• [Exercise data]:
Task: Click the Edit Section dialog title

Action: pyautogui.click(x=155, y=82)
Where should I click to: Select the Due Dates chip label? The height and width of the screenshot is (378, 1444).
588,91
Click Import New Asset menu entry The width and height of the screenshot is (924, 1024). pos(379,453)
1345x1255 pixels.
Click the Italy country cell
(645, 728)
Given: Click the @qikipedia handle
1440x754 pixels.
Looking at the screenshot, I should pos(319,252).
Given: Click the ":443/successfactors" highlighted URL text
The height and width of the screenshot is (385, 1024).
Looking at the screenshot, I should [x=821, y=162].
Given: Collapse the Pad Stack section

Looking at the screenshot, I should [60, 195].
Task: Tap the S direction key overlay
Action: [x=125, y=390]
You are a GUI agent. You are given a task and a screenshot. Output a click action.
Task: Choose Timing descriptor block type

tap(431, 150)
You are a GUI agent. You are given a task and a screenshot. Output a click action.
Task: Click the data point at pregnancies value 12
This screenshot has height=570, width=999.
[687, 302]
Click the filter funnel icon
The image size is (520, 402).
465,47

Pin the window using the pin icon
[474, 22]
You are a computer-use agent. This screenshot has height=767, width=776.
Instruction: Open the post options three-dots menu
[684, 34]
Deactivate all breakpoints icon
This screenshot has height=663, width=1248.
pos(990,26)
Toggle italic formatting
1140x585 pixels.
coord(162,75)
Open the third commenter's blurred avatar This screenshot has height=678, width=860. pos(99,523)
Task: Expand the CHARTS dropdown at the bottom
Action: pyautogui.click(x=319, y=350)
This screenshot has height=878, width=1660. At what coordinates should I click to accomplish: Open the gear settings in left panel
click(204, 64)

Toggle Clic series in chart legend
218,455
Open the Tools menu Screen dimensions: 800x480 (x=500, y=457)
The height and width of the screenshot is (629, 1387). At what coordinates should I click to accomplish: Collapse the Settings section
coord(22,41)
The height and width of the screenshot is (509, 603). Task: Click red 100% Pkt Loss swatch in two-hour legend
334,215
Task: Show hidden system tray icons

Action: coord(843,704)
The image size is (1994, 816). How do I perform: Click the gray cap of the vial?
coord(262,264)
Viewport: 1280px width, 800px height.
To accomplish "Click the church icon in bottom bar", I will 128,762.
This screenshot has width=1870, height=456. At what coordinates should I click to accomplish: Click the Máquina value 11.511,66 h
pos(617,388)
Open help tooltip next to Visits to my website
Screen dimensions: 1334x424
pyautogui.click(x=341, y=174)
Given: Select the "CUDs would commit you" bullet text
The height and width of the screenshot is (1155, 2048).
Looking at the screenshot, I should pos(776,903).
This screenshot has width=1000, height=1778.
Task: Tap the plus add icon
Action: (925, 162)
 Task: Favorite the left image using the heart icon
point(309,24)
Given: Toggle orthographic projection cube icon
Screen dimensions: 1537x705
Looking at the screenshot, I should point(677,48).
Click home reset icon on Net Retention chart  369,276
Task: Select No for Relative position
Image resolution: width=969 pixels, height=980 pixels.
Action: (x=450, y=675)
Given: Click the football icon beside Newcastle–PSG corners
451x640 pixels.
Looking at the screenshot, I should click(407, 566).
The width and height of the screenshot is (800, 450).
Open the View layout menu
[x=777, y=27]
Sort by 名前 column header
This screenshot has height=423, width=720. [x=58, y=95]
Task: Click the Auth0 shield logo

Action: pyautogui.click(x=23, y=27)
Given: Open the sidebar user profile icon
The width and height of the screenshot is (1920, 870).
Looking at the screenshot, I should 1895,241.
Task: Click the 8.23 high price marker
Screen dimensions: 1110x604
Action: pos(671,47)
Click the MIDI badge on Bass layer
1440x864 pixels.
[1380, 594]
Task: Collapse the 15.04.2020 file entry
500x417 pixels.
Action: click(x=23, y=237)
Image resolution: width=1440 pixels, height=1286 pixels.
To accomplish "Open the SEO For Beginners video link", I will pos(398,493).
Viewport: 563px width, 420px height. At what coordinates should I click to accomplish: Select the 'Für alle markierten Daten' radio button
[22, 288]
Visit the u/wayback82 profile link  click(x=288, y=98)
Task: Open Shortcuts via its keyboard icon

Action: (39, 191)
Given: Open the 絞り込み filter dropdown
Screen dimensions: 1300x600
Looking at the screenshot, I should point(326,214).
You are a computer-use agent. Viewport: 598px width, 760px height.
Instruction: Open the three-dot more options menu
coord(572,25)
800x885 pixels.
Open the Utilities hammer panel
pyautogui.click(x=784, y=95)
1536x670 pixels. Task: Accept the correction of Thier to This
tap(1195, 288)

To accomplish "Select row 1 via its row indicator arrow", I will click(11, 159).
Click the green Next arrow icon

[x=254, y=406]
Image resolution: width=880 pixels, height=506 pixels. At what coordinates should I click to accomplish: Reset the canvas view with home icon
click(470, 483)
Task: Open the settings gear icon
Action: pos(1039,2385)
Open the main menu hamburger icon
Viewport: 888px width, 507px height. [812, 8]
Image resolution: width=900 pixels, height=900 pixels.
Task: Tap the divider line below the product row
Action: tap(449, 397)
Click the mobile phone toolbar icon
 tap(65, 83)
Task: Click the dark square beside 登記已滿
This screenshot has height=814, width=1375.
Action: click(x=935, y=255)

• [Work request]: Every record listed above needs to be written out again exactly.

• [Result of this exercise]:
Task: Click the Edit Section dialog title

Action: pyautogui.click(x=155, y=82)
Where should I click to: Select the Due Dates chip label? The height and width of the screenshot is (378, 1444).
588,91
Click Import New Asset menu entry The width and height of the screenshot is (924, 1024). pos(379,453)
1345x1255 pixels.
Click the Italy country cell
(645, 728)
Given: Click the @qikipedia handle
1440x754 pixels.
Looking at the screenshot, I should pos(319,252).
Given: Click the ":443/successfactors" highlighted URL text
The height and width of the screenshot is (385, 1024).
Looking at the screenshot, I should [x=821, y=162].
Given: Collapse the Pad Stack section

Looking at the screenshot, I should [60, 195].
Task: Tap the S direction key overlay
Action: [x=125, y=390]
You are a GUI agent. You are given a task and a screenshot. Output a click action.
Task: Choose Timing descriptor block type

tap(431, 150)
You are a GUI agent. You are given a task and a screenshot. Output a click action.
Task: Click the data point at pregnancies value 12
This screenshot has height=570, width=999.
[687, 302]
Click the filter funnel icon
The image size is (520, 402).
465,47

Pin the window using the pin icon
[474, 22]
You are a computer-use agent. This screenshot has height=767, width=776.
Instruction: Open the post options three-dots menu
[684, 34]
Deactivate all breakpoints icon
This screenshot has height=663, width=1248.
pos(990,26)
Toggle italic formatting
1140x585 pixels.
coord(162,75)
Open the third commenter's blurred avatar This screenshot has height=678, width=860. pos(99,523)
Task: Expand the CHARTS dropdown at the bottom
Action: pyautogui.click(x=319, y=350)
This screenshot has height=878, width=1660. At what coordinates should I click to accomplish: Open the gear settings in left panel
click(204, 64)

Toggle Clic series in chart legend
218,455
Open the Tools menu Screen dimensions: 800x480 (x=500, y=457)
The height and width of the screenshot is (629, 1387). At what coordinates should I click to accomplish: Collapse the Settings section
coord(22,41)
The height and width of the screenshot is (509, 603). Task: Click red 100% Pkt Loss swatch in two-hour legend
334,215
Task: Show hidden system tray icons

Action: coord(843,704)
The image size is (1994, 816). How do I perform: Click the gray cap of the vial?
coord(262,264)
Viewport: 1280px width, 800px height.
To accomplish "Click the church icon in bottom bar", I will 128,762.
This screenshot has width=1870, height=456. At what coordinates should I click to accomplish: Click the Máquina value 11.511,66 h
pos(617,388)
Open help tooltip next to Visits to my website
Screen dimensions: 1334x424
pyautogui.click(x=341, y=174)
Given: Select the "CUDs would commit you" bullet text
The height and width of the screenshot is (1155, 2048).
Looking at the screenshot, I should pos(776,903).
This screenshot has width=1000, height=1778.
Task: Tap the plus add icon
Action: (925, 162)
 Task: Favorite the left image using the heart icon
point(309,24)
Given: Toggle orthographic projection cube icon
Screen dimensions: 1537x705
Looking at the screenshot, I should point(677,48).
Click home reset icon on Net Retention chart  369,276
Task: Select No for Relative position
Image resolution: width=969 pixels, height=980 pixels.
Action: (x=450, y=675)
Given: Click the football icon beside Newcastle–PSG corners
451x640 pixels.
Looking at the screenshot, I should click(407, 566).
The width and height of the screenshot is (800, 450).
Open the View layout menu
[x=777, y=27]
Sort by 名前 column header
This screenshot has height=423, width=720. [x=58, y=95]
Task: Click the Auth0 shield logo

Action: pyautogui.click(x=23, y=27)
Given: Open the sidebar user profile icon
The width and height of the screenshot is (1920, 870).
Looking at the screenshot, I should 1895,241.
Task: Click the 8.23 high price marker
Screen dimensions: 1110x604
Action: pos(671,47)
Click the MIDI badge on Bass layer
1440x864 pixels.
[1380, 594]
Task: Collapse the 15.04.2020 file entry
500x417 pixels.
Action: click(x=23, y=237)
Image resolution: width=1440 pixels, height=1286 pixels.
To accomplish "Open the SEO For Beginners video link", I will pos(398,493).
Viewport: 563px width, 420px height. At what coordinates should I click to accomplish: Select the 'Für alle markierten Daten' radio button
[22, 288]
Visit the u/wayback82 profile link  click(x=288, y=98)
Task: Open Shortcuts via its keyboard icon

Action: (39, 191)
Given: Open the 絞り込み filter dropdown
Screen dimensions: 1300x600
Looking at the screenshot, I should point(326,214).
You are a computer-use agent. Viewport: 598px width, 760px height.
Instruction: Open the three-dot more options menu
coord(572,25)
800x885 pixels.
Open the Utilities hammer panel
pyautogui.click(x=784, y=95)
1536x670 pixels. Task: Accept the correction of Thier to This
tap(1195, 288)

To accomplish "Select row 1 via its row indicator arrow", I will click(11, 159).
Click the green Next arrow icon

[x=254, y=406]
Image resolution: width=880 pixels, height=506 pixels. At what coordinates should I click to accomplish: Reset the canvas view with home icon
click(470, 483)
Task: Open the settings gear icon
Action: pos(1039,2385)
Open the main menu hamburger icon
Viewport: 888px width, 507px height. [812, 8]
Image resolution: width=900 pixels, height=900 pixels.
Task: Tap the divider line below the product row
Action: tap(449, 397)
Click the mobile phone toolbar icon
 tap(65, 83)
Task: Click the dark square beside 登記已滿
This screenshot has height=814, width=1375.
Action: click(x=935, y=255)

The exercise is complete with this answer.